(Listed records):
*** Begin section ***

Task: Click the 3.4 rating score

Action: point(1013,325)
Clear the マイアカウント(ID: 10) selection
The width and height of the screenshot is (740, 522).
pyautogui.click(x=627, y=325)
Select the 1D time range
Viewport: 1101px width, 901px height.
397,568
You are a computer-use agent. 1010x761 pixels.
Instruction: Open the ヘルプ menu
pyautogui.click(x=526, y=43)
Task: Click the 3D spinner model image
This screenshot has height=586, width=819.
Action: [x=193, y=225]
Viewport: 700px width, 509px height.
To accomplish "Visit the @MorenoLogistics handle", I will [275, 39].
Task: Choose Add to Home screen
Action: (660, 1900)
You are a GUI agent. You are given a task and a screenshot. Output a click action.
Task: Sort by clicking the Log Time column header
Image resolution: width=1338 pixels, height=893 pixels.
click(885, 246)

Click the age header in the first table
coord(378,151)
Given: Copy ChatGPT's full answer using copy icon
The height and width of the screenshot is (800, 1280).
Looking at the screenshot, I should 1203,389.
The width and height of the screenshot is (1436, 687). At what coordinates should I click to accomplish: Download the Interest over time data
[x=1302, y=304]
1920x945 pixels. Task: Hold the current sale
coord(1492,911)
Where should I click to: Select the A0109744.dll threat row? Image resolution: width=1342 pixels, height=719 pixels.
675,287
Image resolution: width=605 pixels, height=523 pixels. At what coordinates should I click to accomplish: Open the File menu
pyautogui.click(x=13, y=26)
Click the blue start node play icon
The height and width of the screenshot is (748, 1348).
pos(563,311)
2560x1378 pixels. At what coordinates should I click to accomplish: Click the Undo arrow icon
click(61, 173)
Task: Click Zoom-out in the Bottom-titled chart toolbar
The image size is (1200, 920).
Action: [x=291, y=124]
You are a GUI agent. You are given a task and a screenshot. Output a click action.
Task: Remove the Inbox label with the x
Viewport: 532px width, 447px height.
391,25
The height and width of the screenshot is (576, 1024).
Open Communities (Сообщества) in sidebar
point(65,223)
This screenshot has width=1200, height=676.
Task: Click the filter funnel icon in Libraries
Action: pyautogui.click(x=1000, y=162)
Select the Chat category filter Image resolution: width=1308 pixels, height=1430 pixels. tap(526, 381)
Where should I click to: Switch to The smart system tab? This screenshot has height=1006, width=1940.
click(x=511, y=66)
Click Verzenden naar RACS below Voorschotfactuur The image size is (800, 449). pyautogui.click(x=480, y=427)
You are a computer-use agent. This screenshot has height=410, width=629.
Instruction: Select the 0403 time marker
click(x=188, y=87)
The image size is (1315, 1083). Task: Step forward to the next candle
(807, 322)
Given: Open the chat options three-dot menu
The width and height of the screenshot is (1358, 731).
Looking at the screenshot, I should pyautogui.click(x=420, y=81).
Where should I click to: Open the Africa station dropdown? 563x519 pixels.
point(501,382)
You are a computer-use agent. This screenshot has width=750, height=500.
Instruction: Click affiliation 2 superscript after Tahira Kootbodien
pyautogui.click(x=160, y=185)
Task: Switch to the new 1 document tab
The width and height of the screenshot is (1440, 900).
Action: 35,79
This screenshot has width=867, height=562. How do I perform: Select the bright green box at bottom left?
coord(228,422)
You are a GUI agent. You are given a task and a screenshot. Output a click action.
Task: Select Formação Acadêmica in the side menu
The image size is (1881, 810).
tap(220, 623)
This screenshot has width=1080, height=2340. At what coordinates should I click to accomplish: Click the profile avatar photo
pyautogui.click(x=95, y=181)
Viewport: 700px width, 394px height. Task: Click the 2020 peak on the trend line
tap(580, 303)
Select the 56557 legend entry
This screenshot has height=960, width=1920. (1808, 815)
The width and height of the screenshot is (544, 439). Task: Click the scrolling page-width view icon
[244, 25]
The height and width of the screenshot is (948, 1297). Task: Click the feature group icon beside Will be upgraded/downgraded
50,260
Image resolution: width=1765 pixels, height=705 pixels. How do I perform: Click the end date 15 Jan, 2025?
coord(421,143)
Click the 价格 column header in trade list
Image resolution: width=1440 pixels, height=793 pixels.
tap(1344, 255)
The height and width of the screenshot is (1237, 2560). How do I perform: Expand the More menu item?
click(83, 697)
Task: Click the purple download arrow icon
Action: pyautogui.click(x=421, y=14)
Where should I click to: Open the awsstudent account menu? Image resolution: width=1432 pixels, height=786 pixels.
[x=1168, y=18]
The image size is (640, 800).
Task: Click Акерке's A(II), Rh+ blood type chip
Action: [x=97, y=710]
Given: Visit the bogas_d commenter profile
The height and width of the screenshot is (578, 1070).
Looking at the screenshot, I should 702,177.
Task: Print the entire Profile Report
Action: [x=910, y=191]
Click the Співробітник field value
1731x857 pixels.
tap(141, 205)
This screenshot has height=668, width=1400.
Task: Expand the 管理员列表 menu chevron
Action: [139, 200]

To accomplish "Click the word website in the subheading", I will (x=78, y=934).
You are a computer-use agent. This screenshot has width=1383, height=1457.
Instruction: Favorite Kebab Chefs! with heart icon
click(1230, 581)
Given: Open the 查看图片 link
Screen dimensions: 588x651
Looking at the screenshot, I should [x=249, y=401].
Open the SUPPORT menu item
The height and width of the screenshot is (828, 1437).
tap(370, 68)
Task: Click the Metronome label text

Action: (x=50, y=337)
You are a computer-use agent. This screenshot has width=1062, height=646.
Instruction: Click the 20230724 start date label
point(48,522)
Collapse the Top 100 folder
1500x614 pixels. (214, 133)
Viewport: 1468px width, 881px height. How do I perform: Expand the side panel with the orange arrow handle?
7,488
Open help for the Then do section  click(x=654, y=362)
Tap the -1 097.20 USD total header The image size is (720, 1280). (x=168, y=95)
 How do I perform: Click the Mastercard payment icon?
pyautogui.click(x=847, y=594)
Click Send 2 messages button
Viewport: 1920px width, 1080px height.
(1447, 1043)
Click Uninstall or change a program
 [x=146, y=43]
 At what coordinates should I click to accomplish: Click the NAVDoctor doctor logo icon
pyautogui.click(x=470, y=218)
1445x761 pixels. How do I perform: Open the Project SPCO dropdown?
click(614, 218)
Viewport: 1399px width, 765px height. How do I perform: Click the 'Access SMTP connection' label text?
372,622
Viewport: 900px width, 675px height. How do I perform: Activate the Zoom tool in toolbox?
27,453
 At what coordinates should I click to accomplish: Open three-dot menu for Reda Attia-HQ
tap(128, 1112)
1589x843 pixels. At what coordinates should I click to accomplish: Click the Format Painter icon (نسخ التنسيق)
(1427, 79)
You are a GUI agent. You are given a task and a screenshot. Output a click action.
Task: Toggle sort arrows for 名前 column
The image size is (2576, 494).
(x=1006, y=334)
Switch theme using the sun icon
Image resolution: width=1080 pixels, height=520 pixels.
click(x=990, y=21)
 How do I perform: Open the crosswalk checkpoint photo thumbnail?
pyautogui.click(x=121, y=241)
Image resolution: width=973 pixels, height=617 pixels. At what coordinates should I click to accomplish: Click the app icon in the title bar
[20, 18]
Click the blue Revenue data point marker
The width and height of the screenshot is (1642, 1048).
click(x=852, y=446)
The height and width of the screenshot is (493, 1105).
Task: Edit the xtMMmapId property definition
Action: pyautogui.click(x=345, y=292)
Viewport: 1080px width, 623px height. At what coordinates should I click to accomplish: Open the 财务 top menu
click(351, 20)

*** End section ***

(Exercise brief): Reproduce the whole listing verbatim, leaving every line as it was.

(Your response):
Task: Click the 3.4 rating score

Action: point(1013,325)
Clear the マイアカウント(ID: 10) selection
The width and height of the screenshot is (740, 522).
pyautogui.click(x=627, y=325)
Select the 1D time range
Viewport: 1101px width, 901px height.
397,568
You are a computer-use agent. 1010x761 pixels.
Instruction: Open the ヘルプ menu
pyautogui.click(x=526, y=43)
Task: Click the 3D spinner model image
This screenshot has height=586, width=819.
Action: [x=193, y=225]
Viewport: 700px width, 509px height.
To accomplish "Visit the @MorenoLogistics handle", I will [275, 39].
Task: Choose Add to Home screen
Action: (660, 1900)
You are a GUI agent. You are given a task and a screenshot. Output a click action.
Task: Sort by clicking the Log Time column header
Image resolution: width=1338 pixels, height=893 pixels.
click(885, 246)

Click the age header in the first table
coord(378,151)
Given: Copy ChatGPT's full answer using copy icon
The height and width of the screenshot is (800, 1280).
Looking at the screenshot, I should 1203,389.
The width and height of the screenshot is (1436, 687). At what coordinates should I click to accomplish: Download the Interest over time data
[x=1302, y=304]
1920x945 pixels. Task: Hold the current sale
coord(1492,911)
Where should I click to: Select the A0109744.dll threat row? Image resolution: width=1342 pixels, height=719 pixels.
675,287
Image resolution: width=605 pixels, height=523 pixels. At what coordinates should I click to accomplish: Open the File menu
pyautogui.click(x=13, y=26)
Click the blue start node play icon
The height and width of the screenshot is (748, 1348).
pos(563,311)
2560x1378 pixels. At what coordinates should I click to accomplish: Click the Undo arrow icon
click(61, 173)
Task: Click Zoom-out in the Bottom-titled chart toolbar
The image size is (1200, 920).
Action: [x=291, y=124]
You are a GUI agent. You are given a task and a screenshot. Output a click action.
Task: Remove the Inbox label with the x
Viewport: 532px width, 447px height.
391,25
The height and width of the screenshot is (576, 1024).
Open Communities (Сообщества) in sidebar
point(65,223)
This screenshot has width=1200, height=676.
Task: Click the filter funnel icon in Libraries
Action: pyautogui.click(x=1000, y=162)
Select the Chat category filter Image resolution: width=1308 pixels, height=1430 pixels. tap(526, 381)
Where should I click to: Switch to The smart system tab? This screenshot has height=1006, width=1940.
click(x=511, y=66)
Click Verzenden naar RACS below Voorschotfactuur The image size is (800, 449). pyautogui.click(x=480, y=427)
You are a computer-use agent. This screenshot has height=410, width=629.
Instruction: Select the 0403 time marker
click(x=188, y=87)
The image size is (1315, 1083). Task: Step forward to the next candle
(807, 322)
Given: Open the chat options three-dot menu
The width and height of the screenshot is (1358, 731).
Looking at the screenshot, I should pyautogui.click(x=420, y=81).
Where should I click to: Open the Africa station dropdown? 563x519 pixels.
point(501,382)
You are a computer-use agent. This screenshot has width=750, height=500.
Instruction: Click affiliation 2 superscript after Tahira Kootbodien
pyautogui.click(x=160, y=185)
Task: Switch to the new 1 document tab
The width and height of the screenshot is (1440, 900).
Action: 35,79
This screenshot has width=867, height=562. How do I perform: Select the bright green box at bottom left?
coord(228,422)
You are a GUI agent. You are given a task and a screenshot. Output a click action.
Task: Select Formação Acadêmica in the side menu
The image size is (1881, 810).
tap(220, 623)
This screenshot has width=1080, height=2340. At what coordinates should I click to accomplish: Click the profile avatar photo
pyautogui.click(x=95, y=181)
Viewport: 700px width, 394px height. Task: Click the 2020 peak on the trend line
tap(580, 303)
Select the 56557 legend entry
This screenshot has height=960, width=1920. (1808, 815)
The width and height of the screenshot is (544, 439). Task: Click the scrolling page-width view icon
[244, 25]
The height and width of the screenshot is (948, 1297). Task: Click the feature group icon beside Will be upgraded/downgraded
50,260
Image resolution: width=1765 pixels, height=705 pixels. How do I perform: Click the end date 15 Jan, 2025?
coord(421,143)
Click the 价格 column header in trade list
Image resolution: width=1440 pixels, height=793 pixels.
tap(1344, 255)
The height and width of the screenshot is (1237, 2560). How do I perform: Expand the More menu item?
click(83, 697)
Task: Click the purple download arrow icon
Action: pyautogui.click(x=421, y=14)
Where should I click to: Open the awsstudent account menu? Image resolution: width=1432 pixels, height=786 pixels.
[x=1168, y=18]
The image size is (640, 800).
Task: Click Акерке's A(II), Rh+ blood type chip
Action: [x=97, y=710]
Given: Visit the bogas_d commenter profile
The height and width of the screenshot is (578, 1070).
Looking at the screenshot, I should 702,177.
Task: Print the entire Profile Report
Action: [x=910, y=191]
Click the Співробітник field value
1731x857 pixels.
tap(141, 205)
This screenshot has height=668, width=1400.
Task: Expand the 管理员列表 menu chevron
Action: [139, 200]

To accomplish "Click the word website in the subheading", I will (x=78, y=934).
You are a computer-use agent. This screenshot has width=1383, height=1457.
Instruction: Favorite Kebab Chefs! with heart icon
click(1230, 581)
Given: Open the 查看图片 link
Screen dimensions: 588x651
Looking at the screenshot, I should [x=249, y=401].
Open the SUPPORT menu item
The height and width of the screenshot is (828, 1437).
tap(370, 68)
Task: Click the Metronome label text

Action: (x=50, y=337)
You are a computer-use agent. This screenshot has width=1062, height=646.
Instruction: Click the 20230724 start date label
point(48,522)
Collapse the Top 100 folder
1500x614 pixels. (214, 133)
Viewport: 1468px width, 881px height. How do I perform: Expand the side panel with the orange arrow handle?
7,488
Open help for the Then do section  click(x=654, y=362)
Tap the -1 097.20 USD total header The image size is (720, 1280). (x=168, y=95)
 How do I perform: Click the Mastercard payment icon?
pyautogui.click(x=847, y=594)
Click Send 2 messages button
Viewport: 1920px width, 1080px height.
(1447, 1043)
Click Uninstall or change a program
 [x=146, y=43]
 At what coordinates should I click to accomplish: Click the NAVDoctor doctor logo icon
pyautogui.click(x=470, y=218)
1445x761 pixels. How do I perform: Open the Project SPCO dropdown?
click(614, 218)
Viewport: 1399px width, 765px height. How do I perform: Click the 'Access SMTP connection' label text?
372,622
Viewport: 900px width, 675px height. How do I perform: Activate the Zoom tool in toolbox?
27,453
 At what coordinates should I click to accomplish: Open three-dot menu for Reda Attia-HQ
tap(128, 1112)
1589x843 pixels. At what coordinates should I click to accomplish: Click the Format Painter icon (نسخ التنسيق)
(1427, 79)
You are a GUI agent. You are given a task and a screenshot. Output a click action.
Task: Toggle sort arrows for 名前 column
The image size is (2576, 494).
(x=1006, y=334)
Switch theme using the sun icon
Image resolution: width=1080 pixels, height=520 pixels.
click(x=990, y=21)
 How do I perform: Open the crosswalk checkpoint photo thumbnail?
pyautogui.click(x=121, y=241)
Image resolution: width=973 pixels, height=617 pixels. At what coordinates should I click to accomplish: Click the app icon in the title bar
[20, 18]
Click the blue Revenue data point marker
The width and height of the screenshot is (1642, 1048).
click(x=852, y=446)
The height and width of the screenshot is (493, 1105).
Task: Edit the xtMMmapId property definition
Action: pyautogui.click(x=345, y=292)
Viewport: 1080px width, 623px height. At what coordinates should I click to accomplish: Open the 财务 top menu
click(351, 20)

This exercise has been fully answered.